* [TRY IT]
Scan the material below for the word "page", then copy every line in which it appears.

* [DATASET RECORDS]

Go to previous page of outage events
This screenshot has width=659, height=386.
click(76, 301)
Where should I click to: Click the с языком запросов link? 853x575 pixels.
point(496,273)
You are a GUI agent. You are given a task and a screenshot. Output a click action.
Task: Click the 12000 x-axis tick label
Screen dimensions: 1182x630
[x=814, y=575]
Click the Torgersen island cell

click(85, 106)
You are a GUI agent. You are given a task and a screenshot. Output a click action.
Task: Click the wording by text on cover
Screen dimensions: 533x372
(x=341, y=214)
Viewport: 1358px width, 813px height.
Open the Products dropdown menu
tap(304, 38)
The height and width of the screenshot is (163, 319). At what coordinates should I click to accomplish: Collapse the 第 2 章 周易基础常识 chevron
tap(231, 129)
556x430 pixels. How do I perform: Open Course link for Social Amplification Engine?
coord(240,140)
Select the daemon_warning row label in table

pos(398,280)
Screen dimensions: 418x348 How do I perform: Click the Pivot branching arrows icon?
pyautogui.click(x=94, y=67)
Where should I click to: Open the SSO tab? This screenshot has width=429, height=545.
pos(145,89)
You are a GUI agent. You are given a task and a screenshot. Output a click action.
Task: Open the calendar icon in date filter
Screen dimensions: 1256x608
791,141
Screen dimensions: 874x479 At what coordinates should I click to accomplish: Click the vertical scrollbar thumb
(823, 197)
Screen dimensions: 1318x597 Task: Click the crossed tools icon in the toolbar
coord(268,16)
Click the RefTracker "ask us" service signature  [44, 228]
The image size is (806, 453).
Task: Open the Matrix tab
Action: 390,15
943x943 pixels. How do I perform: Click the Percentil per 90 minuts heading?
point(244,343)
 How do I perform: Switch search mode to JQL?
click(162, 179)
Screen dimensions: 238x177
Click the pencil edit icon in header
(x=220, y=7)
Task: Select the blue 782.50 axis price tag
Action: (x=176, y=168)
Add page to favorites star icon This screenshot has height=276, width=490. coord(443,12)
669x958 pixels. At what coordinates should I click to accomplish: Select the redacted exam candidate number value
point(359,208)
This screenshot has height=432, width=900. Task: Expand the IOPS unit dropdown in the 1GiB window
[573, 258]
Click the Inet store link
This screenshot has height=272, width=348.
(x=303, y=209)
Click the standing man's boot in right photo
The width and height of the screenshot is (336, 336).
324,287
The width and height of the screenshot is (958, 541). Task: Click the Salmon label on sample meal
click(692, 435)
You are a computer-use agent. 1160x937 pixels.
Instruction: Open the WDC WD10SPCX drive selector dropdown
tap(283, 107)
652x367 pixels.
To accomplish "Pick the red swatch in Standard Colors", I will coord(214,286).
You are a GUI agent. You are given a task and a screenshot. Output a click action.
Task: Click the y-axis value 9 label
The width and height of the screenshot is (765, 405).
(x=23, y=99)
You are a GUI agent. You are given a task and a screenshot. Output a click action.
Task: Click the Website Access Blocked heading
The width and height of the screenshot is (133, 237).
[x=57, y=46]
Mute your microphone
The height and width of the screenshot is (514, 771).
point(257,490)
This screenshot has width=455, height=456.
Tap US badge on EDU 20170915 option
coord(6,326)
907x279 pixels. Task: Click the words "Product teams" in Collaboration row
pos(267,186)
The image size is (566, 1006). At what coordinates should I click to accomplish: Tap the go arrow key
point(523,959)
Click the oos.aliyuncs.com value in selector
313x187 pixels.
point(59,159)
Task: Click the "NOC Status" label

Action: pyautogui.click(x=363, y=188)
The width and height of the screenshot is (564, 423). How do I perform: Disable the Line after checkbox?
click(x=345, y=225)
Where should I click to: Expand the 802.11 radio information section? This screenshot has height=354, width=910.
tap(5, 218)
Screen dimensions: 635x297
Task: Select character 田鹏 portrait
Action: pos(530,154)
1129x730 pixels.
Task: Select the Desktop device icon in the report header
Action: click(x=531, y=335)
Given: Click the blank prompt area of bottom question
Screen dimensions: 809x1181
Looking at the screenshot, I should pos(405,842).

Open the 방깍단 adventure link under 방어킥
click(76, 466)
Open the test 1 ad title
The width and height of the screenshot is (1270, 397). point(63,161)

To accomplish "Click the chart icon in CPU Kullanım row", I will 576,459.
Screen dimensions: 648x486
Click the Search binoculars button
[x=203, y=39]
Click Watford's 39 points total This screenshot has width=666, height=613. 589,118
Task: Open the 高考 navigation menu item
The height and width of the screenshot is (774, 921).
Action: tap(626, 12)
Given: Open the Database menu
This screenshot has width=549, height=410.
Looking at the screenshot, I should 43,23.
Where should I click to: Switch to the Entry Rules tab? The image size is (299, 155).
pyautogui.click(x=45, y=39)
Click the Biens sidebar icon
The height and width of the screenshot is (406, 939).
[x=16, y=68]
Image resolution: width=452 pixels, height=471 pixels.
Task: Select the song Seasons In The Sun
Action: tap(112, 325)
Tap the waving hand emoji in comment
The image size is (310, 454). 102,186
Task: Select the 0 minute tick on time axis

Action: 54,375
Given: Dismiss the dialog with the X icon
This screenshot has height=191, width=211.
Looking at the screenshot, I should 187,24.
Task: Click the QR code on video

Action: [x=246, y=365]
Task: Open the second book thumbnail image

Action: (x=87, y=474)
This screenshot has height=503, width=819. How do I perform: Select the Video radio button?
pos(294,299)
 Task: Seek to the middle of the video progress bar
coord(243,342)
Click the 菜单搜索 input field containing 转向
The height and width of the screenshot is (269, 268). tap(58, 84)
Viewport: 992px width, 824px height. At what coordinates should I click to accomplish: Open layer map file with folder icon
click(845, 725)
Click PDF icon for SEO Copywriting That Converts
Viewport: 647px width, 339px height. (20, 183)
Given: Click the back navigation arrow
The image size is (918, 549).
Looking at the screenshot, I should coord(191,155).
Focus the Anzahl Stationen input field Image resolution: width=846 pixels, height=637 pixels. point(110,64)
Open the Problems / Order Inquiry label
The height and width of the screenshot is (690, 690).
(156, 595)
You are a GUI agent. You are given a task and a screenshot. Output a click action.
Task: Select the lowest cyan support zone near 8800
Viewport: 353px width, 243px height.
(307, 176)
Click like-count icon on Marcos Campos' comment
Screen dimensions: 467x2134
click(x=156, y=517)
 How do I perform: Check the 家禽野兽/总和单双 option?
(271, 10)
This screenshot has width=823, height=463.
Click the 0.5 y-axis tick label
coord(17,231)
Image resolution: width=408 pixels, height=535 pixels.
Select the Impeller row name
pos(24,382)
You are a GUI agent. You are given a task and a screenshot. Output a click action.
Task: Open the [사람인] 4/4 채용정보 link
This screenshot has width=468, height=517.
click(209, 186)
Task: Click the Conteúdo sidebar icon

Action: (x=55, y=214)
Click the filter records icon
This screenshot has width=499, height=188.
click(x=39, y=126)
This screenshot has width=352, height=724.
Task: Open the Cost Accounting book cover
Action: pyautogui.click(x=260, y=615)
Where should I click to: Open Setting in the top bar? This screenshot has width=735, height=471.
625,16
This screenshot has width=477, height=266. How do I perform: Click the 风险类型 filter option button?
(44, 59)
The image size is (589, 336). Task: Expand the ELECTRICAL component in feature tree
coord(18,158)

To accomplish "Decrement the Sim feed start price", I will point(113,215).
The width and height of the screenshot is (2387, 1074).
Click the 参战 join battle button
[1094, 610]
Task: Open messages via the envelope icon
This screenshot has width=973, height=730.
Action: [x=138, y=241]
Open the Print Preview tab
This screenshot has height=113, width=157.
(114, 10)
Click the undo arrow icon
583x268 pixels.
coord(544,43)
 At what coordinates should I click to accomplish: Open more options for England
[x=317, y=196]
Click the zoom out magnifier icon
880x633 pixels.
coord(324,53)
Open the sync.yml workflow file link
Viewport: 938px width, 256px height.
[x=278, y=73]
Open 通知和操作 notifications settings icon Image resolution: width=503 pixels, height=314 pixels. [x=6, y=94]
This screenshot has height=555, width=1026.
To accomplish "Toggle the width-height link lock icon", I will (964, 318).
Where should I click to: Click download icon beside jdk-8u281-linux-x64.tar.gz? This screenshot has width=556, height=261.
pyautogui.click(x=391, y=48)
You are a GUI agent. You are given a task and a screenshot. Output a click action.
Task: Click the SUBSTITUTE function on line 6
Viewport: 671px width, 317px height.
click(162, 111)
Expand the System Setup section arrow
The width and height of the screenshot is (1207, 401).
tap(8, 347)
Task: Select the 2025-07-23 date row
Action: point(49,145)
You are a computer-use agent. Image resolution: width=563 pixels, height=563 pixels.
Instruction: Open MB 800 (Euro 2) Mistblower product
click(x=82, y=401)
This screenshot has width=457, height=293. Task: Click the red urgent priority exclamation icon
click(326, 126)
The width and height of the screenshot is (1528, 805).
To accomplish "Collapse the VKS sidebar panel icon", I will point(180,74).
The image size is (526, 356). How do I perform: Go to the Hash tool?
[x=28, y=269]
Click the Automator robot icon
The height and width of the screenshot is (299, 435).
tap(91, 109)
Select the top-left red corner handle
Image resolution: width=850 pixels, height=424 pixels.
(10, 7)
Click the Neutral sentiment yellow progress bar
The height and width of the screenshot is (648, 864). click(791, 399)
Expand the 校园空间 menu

* [WRITTEN ANSWER]
Go to previous page of outage events
Add page to favorites star icon This screenshot has height=276, width=490. coord(443,12)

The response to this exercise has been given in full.